Kind has been researching a specific form of diabetes that occurs during adolescence and young adulthood, "Maturity-onset diabetes of the young" (MODY).

To increase the knowledge of MODY, Kind has studied the genes involved, more specifically the interplay between the transcription factors HNF-1A and HNF-4A:

"They are crucial regulators of the insulin-producing β-cells in the pancreas. Variants in the HNF1A and HNF4A genes are associated with MODY", Kind explains.

"I wanted to dive deep into the molecular mechanisms of the disease. I took out the magnifying glass and looked at individual molecules to understand how they cooperate in the pancreatic cells".

In vitro techniques can help explain some of the cellular defects occurring in MODY patients.

Guided by her supervisors, Prof.

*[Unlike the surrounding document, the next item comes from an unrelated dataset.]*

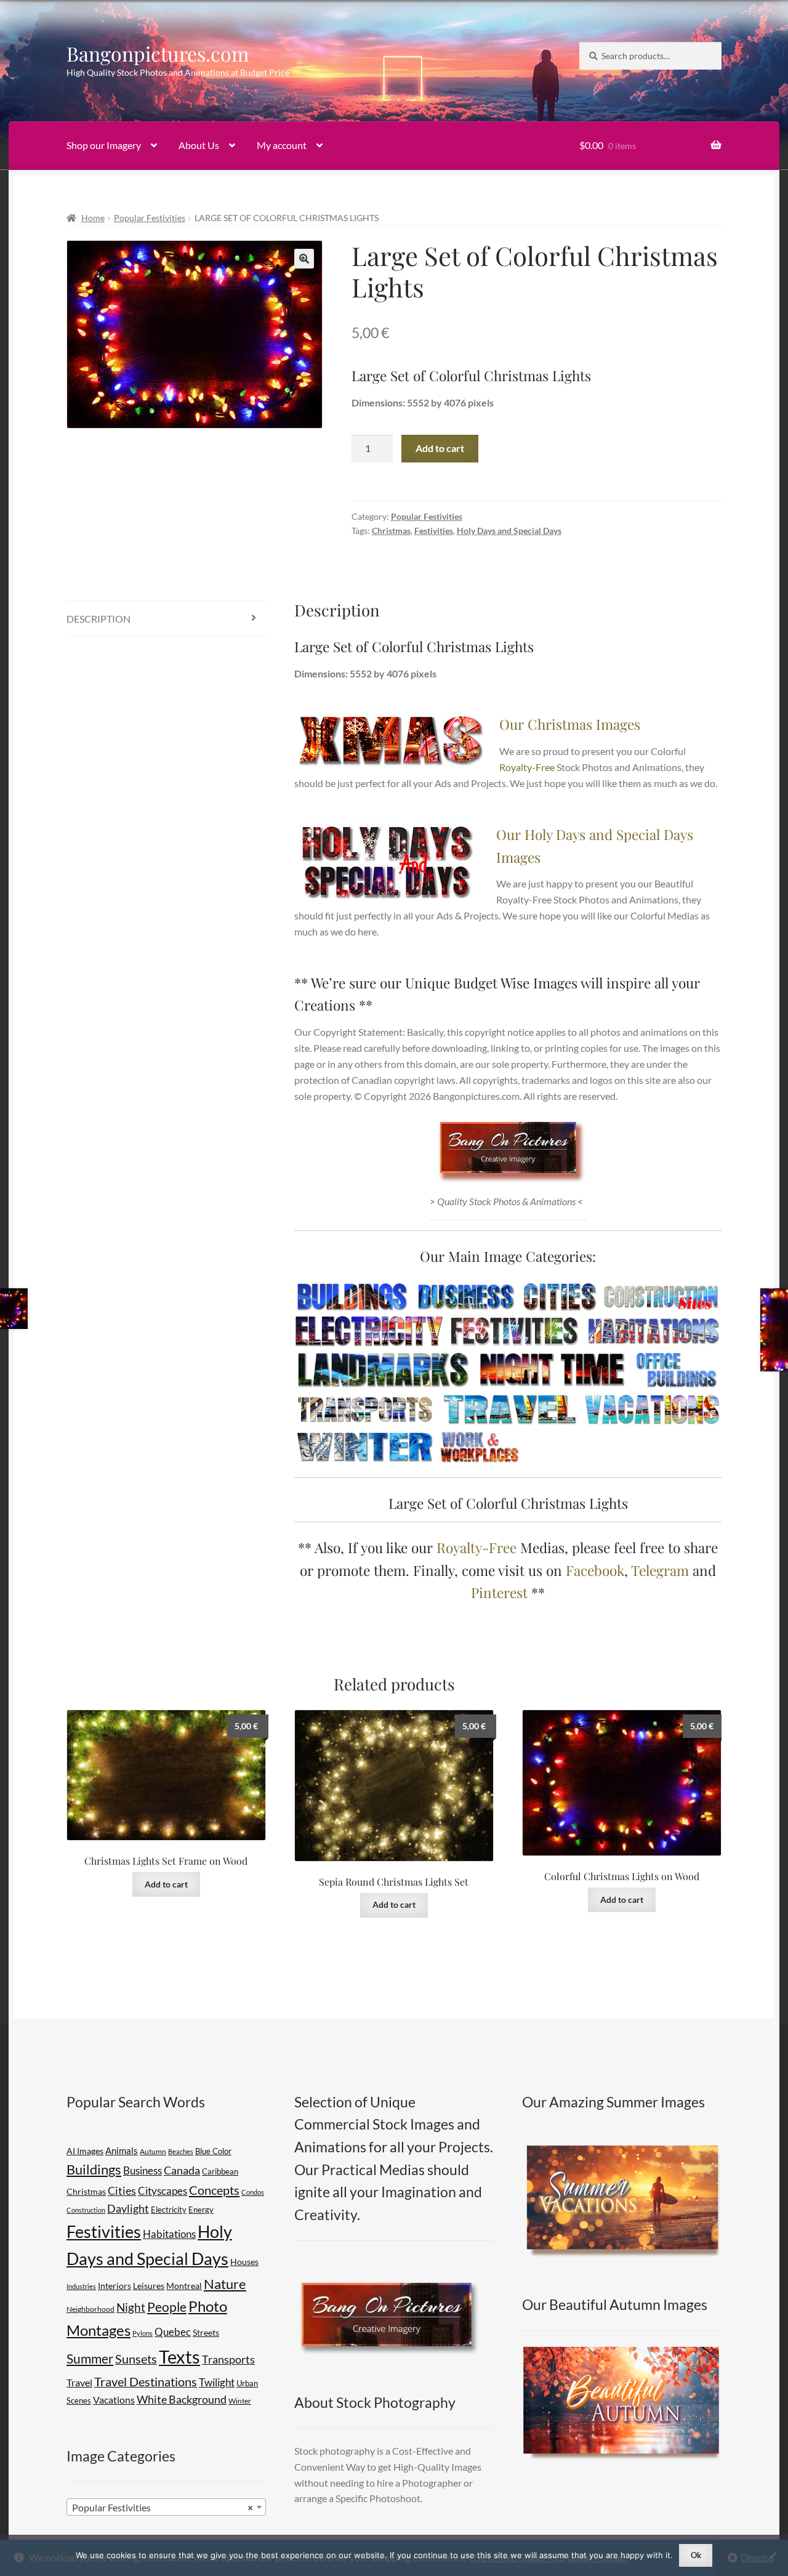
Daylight (128, 2208)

Thomas Arnesen and Prof. Petri Kursula, at the Department of Biomedicine, UiB, she utilized different in vitro techniques to study how HNF-1A binds to the promoter region of HNF4A and thereby activates HNF4A transcription:

"We solved a crystal structure of HNF-1A bound to the promoter of HNF4A, allowing us to identify the crucial contact points between transcription factor and target promoter. Using biolayer interferometry and isothermal titration calorimetry, we were able to study the affinity and kinetics of the binding event. Finally, we performed luciferase-based reporter assays in different cell lines to investigate the transcriptional activity of HNF-1A towards the HNF4A promoter."

With her biochemical and structural biology approaches, she can explain some of the cellular defects occurring in the MODY patients:

"I found that specific mutations in the promoter region of the HNF4A gene lead to a mis-regulation of HNF-1A binding and consequently an altered HNF4A gene transcription in the insulin-producing cells", Kind explains.

International collaborations are required to study MODY diabetes.

Because MODY is a rare form of diabetes, the national patient catalogues were not sufficient to gather the required clinical information.

Professor and PI at the center, Pål Rasmus Njølstad, teamed up with clinicians across Europe to expand the data pool, allowing them to study the connection between genome mutations, the patients’ diabetes phenotype, and potential treatment options.

"International collaborations are crucial for our work", Njølstad emphasizes and adds:

"Genetic tests are conducted in numerous hospitals around the globe. If we share clinical data and results from experimental validation experiments, we can advance the field faster and henceforth improve the personalized treatment approach in diabetes medicine."